ЧТО ТРЕБУЕТСЯ → Назовите все страны, упомянутые во фрагменте о торговле ниже.

ФРАГМЕНТ →
◇ ◇ ◇ ◇ ◇

О том, что ещё предстоит нам почувствовать в торговле
В феврале пошли новости о том, что некоторые китайские финансовые организации, как и ряд поставщиков, начали либо останавливать платежи и поставки, либо серьёзно их притормаживать.
Процесс этот в реальности не был столь уж масштабным, однако некоторые финансовые структуры, остановившие платежи, имеют статус довольно серьёзных операторов, вроде Chouzhou Commercial Bank, и сигнал этот многих в России заставил задуматься.
Через неделю аналогичные новости пошли уже с западного направления — из Турции. Проблема здесь была в целом ожидаемая (ужесточение работы по сделкам, связанным с Россией, идёт с декабря), а вот масштаб оказался больше китайского. Речь уже идёт не о единичных, пусть и крупных операторах, а о системе расчётов в целом. Причём как для физических, так и для юридических лиц.
Ситуация на этом направлении сложилась очень неприятная и довольно чувствительная, поскольку, несмотря на все сложности, Турция для нужд импорта, в том числе «параллельного», всё равно остаётся одним из двух (вместе с Китаем) основных каналов.

◇ ◇ ◇ ◇ ◇

ИСХОДНЫЕ ДАННЫЕ →
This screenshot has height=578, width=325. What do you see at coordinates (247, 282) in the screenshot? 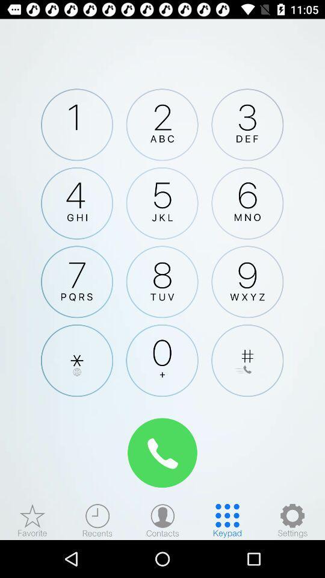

◇ ◇ ◇ ◇ ◇

ВЕРНЫЙ РЕЗУЛЬТАТ → Китай, Россия, Турция